# Building a bomber plane in just a day, WWII - BBC



## observor 69 (13 Sep 2010)

September 2010 Last updated at 06:20 ET

Building a bomber plane in just a day
By Megan Lane

BBC News Magazine

In the midst of World War II, workers at a Welsh aircraft factory gave up their weekend off to build a Wellington bomber from scratch in just 24 hours. Why? To set a new world record. 

With accompaning video.


http://www.bbc.co.uk/news/magazine-11107561


----------



## mariomike (13 Sep 2010)

Baden  Guy said:
			
		

> In the midst of World War II, workers at a Welsh aircraft factory gave up their weekend off to build a Wellington bomber from scratch in just 24 hours. Why? To set a new world record.

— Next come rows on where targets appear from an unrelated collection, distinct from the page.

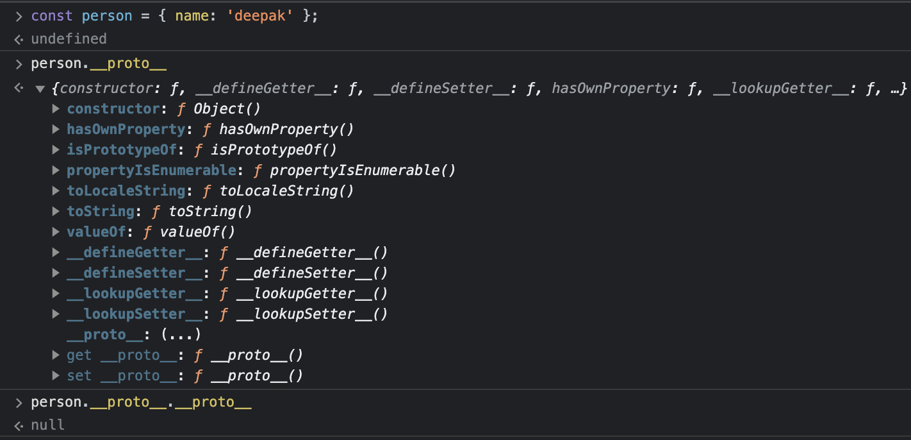
Task: Expand the set __proto__ accessor arrow
Action: click(x=56, y=376)
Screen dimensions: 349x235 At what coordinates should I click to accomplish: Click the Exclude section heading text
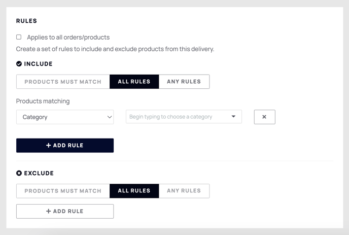pos(39,173)
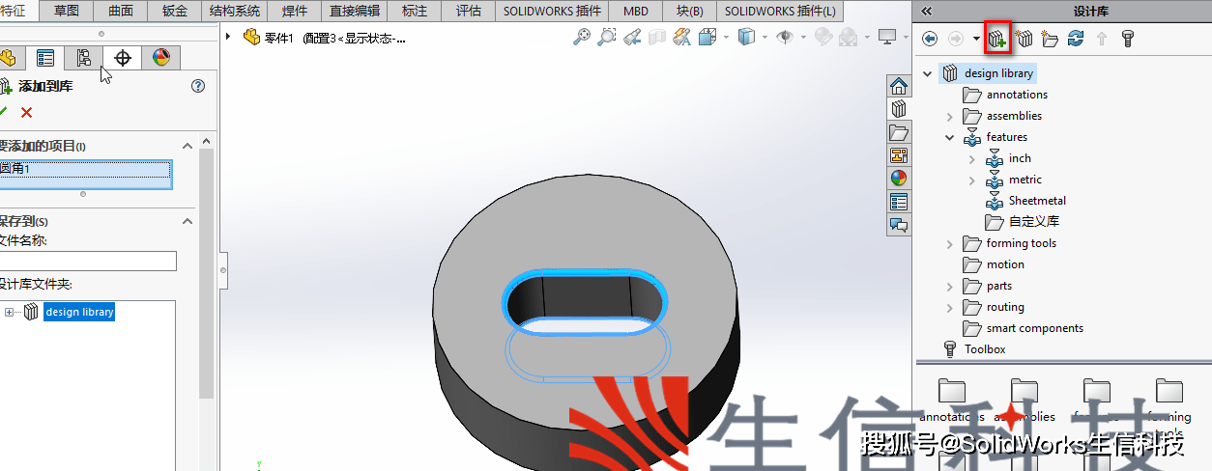This screenshot has width=1212, height=471.
Task: Create a new folder in the design library
Action: click(1050, 39)
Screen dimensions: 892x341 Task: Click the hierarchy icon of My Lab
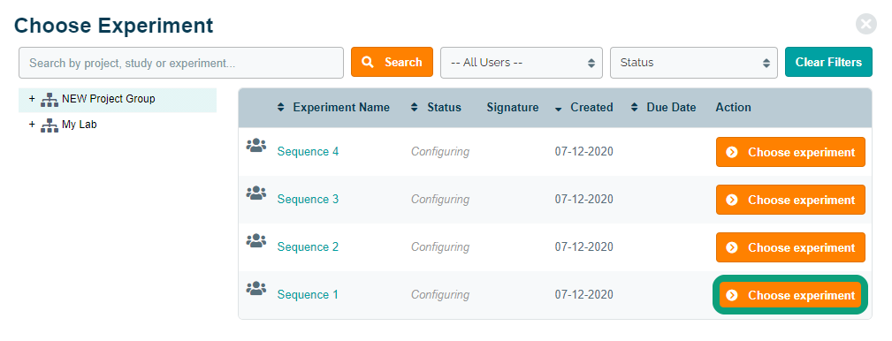(50, 125)
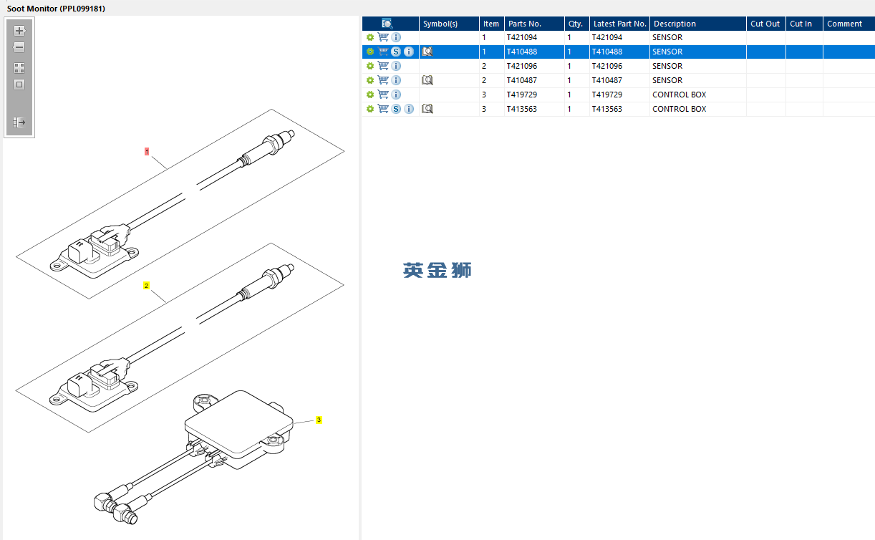
Task: Click the search icon in table header
Action: (x=387, y=24)
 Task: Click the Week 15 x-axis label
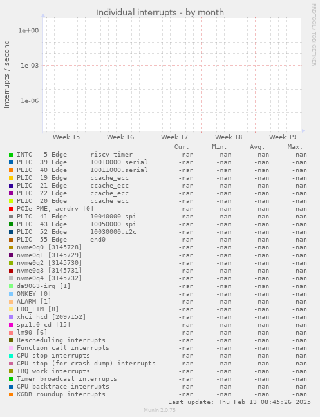66,137
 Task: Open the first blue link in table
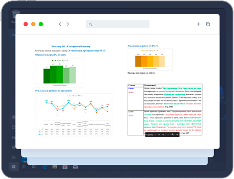point(131,88)
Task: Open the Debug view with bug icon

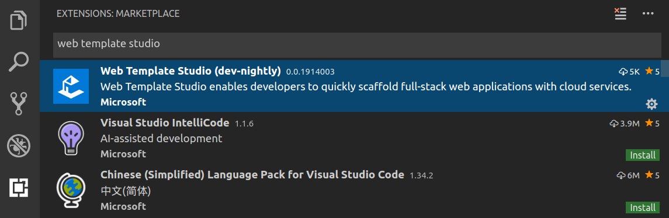Action: 19,145

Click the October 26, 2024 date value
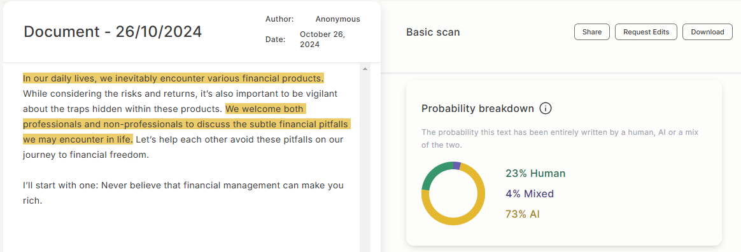322,39

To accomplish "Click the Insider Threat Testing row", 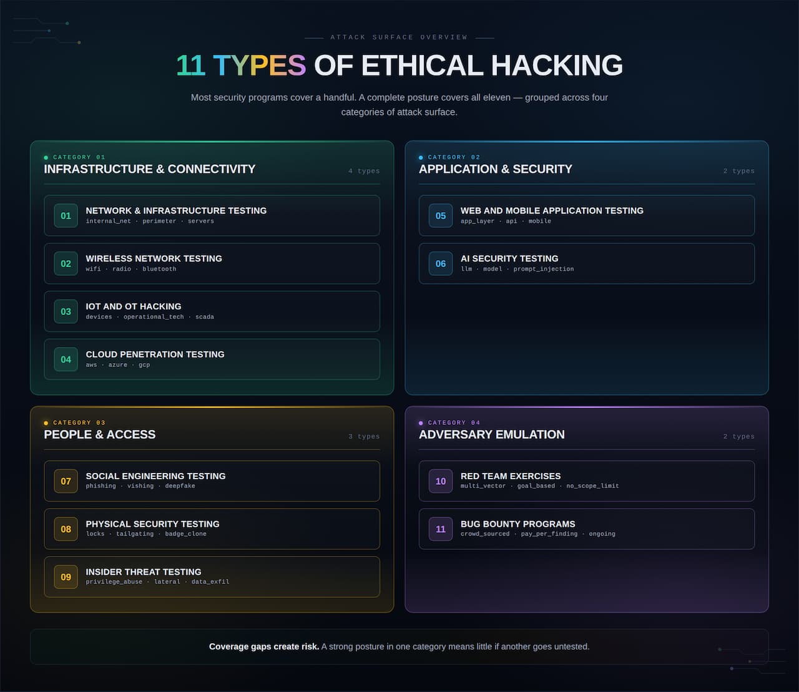I will click(x=212, y=577).
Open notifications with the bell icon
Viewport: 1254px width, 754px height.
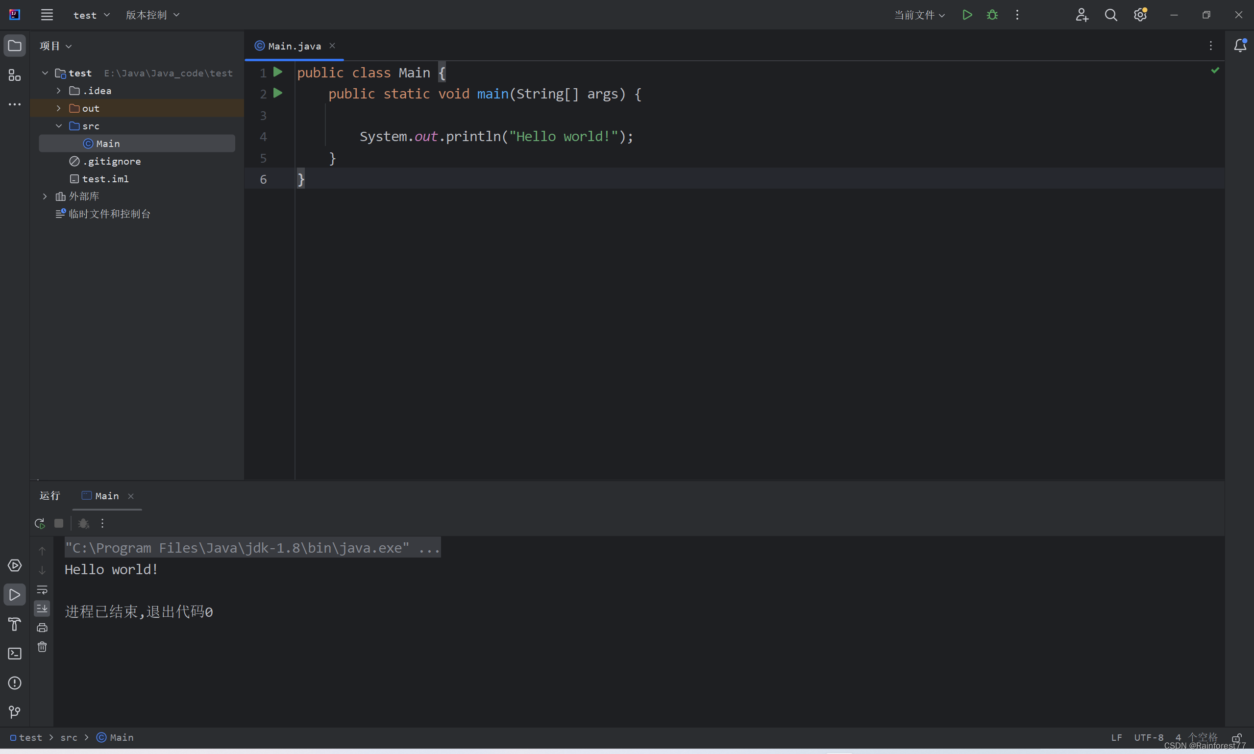click(1240, 45)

A senior civil servant at the Ministry of Aircraft Production described vividly an occassion on which Harris arrived and said furiously, "It's murder, plain murder, to send my young men out to die in an aircraft like that!"
He was actually referring to the four-engined Stirling, which was considered superior to the two-engine Wellington.
Considering the Lancaster could delver a 22,000 lb Grand Slam "earthquake" bomb, compared to the Wellington's 4,500 lb bombload, it is easy to see why he preferred a/c production to focus on the "Lanc". 
Wellingtons and Stirlings did play an important part in Operation Millenium, prior to the "Main Offensive".


----------



## Yrys (13 Sep 2010)

Building a bomber plane in just a day

In the midst of World War II, workers at a Welsh aircraft factory gave up their weekend off 
to build a Wellington bomber from scratch in just 24 hours. Why? To set a new world record. 

With the country under attack and the war effort in full swing, worrying about world records 
might have seemed like a strange thing to do. But after months of nightly bombing raids by 
the Luftwaffe, the Ministry of War was keen to show the world - friend and foe - that Britain 
could dish it out as well as take it.

And so, in collaboration with the RAF, the ministry issued a challenge to one of the factories 
churning out planes for Bomber Command - to build an operational Wellington bomber in 
record-breaking time, faster than the existing record of 48 hours set in California.

"It might seem odd, but the whole point of wartime aircraft production is speed," says historian
 James Holland. "It's sticking two fingers up at Nazi Germany and at the rest of the world. Our
 image of Germany is that they were all Teutonic efficiency and we were a bit amateurish, but it 
was the opposite.  "If you're breaking records in the middle of a war, it shows confidence, and it 
gives the workers involved a boost." 

It was wartime propaganda, to bolster spirits at home and put the wind up the enemy. Such a 
stunt demonstrated the efficiency of Britain's factories and the unbowed spirit of its people.  And 
it was a muscular demonstration of Winston Churchill's one policy - to defeat Germany, whatever 
the cost. In September 1940, he wrote "the bombers alone will provide the means for victory". At 
his order, vast resources poured into Bomber Command. 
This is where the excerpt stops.